HCZ CEO Geoffrey Canada swiftly circulated a point-by-point response to Brookings and various mainstream and new media outlets, critiquing Whitehurst’s analysis, which excluded one of the HCZ schools and used flawed poverty data that Canada ascribes to “our own reporting errors.”

Canada said that the Brookings reports was “a wrong-headed critique” that was “inaccurate and misleading” and “compromised by several statistical misrepresentations.” In addition, he said, Whitehurst and Croft don’t understand his agency’s core mission. Yet he did not provide direct evidence of the effects of HCZ’s social programs.

“In 2004, the Harlem Children’s Zone opened the Promise Academy charter school with the intention of closing the black-white achievement gap,” Canada wrote. “In just a few short years we have accomplished that. With the American education landscape littered with schools in poor communities that have failed to accomplish this important task for decades, we feel that the Whitehurst and Croft report trivializes what we have done in a relatively short time. This is certainly not a trivial issue to poor children, and
particularly to poor children of color, because getting a good education is their only reliable way out of poverty.”

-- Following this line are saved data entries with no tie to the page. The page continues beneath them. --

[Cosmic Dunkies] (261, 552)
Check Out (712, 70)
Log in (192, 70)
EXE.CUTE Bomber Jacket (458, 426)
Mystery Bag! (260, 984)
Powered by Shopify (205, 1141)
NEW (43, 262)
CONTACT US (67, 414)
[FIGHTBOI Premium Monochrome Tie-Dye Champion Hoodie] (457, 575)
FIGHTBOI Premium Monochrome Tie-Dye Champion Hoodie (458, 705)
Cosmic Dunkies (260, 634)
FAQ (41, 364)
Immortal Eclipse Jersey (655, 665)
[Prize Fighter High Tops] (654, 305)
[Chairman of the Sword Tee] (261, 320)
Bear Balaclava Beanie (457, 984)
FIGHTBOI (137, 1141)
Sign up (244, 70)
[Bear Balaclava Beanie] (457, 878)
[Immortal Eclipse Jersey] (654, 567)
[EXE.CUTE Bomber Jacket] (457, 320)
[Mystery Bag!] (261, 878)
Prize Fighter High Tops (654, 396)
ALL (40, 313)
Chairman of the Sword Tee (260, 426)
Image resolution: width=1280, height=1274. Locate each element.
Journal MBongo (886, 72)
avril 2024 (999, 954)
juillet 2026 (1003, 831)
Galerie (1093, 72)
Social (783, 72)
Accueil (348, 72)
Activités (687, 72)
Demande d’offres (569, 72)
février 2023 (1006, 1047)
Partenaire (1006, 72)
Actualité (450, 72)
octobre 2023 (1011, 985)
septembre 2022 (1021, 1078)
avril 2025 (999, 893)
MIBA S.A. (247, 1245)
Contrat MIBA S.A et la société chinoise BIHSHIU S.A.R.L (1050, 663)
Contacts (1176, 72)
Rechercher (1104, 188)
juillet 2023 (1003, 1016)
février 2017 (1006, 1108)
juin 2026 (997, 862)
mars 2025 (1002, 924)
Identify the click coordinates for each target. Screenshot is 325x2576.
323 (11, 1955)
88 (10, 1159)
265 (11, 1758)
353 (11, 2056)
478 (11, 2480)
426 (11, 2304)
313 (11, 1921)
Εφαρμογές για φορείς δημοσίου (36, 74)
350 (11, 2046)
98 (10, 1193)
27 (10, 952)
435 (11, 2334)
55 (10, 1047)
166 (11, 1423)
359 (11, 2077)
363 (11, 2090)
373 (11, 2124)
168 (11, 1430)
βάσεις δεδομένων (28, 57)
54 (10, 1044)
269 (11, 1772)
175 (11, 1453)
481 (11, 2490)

On Wednesday, Whitehurst published a response to Canada’s complaint, describing a second statistical analysis undertaken in accord with Canada’s wishes. The outcome, Whitehurst said in an interview with City Limits, was wholly comparable. “Very little changes,” he said. “You still end up with the conclusion that the HCZ charter schools are about average among the Manhattan and Bronx charter schools.”

“Our issue is not with the HCZ as a philanthropically supported endeavor to improve the lives of children in Harlem,” Whitehurst wrote, “but with the use of the HCZ as evidence that investments in wraparound support services and neighborhood improvements are a cost-effective approach to increasing academic achievement.”

He added: “We don’t have any evidence. We don’t know whether counseling works, whether obesity-reduction works. We don’t know for sure whether Baby College works. It’s not that we know they don’t work. It’s that we don’t know they work.”

Representatives of the Harlem Children’s Zone declined to comment on the Whitehurst study and the potential losses to funding, which the agency, along with PolicyLink, has launched a campaign to restore.

Meanwhile, more than a dozen New York City agencies and non-profits were among those that applied for the Promise Neighborhood 2010 grants. One, the Children’s Aid Society, looks to build on its established programs in public schools, as well as expand early-childhood education, prenatal care, service learning and a wide range of social and community supports for 4,500 families in a 50-block corridor in the South Bronx.
Children’s Aid President and CEO Richard R. Buery, Jr., told City Limits that a potential funding cut is “extremely disappointing,” especially when the Promise Neighborhoods pricetag is compared with other federal spending priorities.
“We believe that strong social services can create an environment where all children can learn,” Buery said. “When you look at the federal education budget, we’re talking about investing $210 million in a promising practice. Given the amount this country spends on incarceration, and on education in general, it’s an embarrassment that we can’t find $210 million to test this promising theory.”

But HCZ skeptics think it’s wise for Congress to hold off putting all its anti-poverty eggs in the Promise Neighborhoods basket.

“Resources are scarce,” says Brookings scholar Whitehurst. “We need, as we have choices, to invest in things that have a pretty good evidence base of working.”

He pointed out that government funding comes with different criteria than those used by the private funders—including several financial titans—who have backed HCZ to date.

“There’s a fundamental difference between hedge-fund billionaires giving money to the HCZ, out of all the things they spend their money on, versus the federal government using taxpayers’ money,” he said. “They are fundamentally different issues.”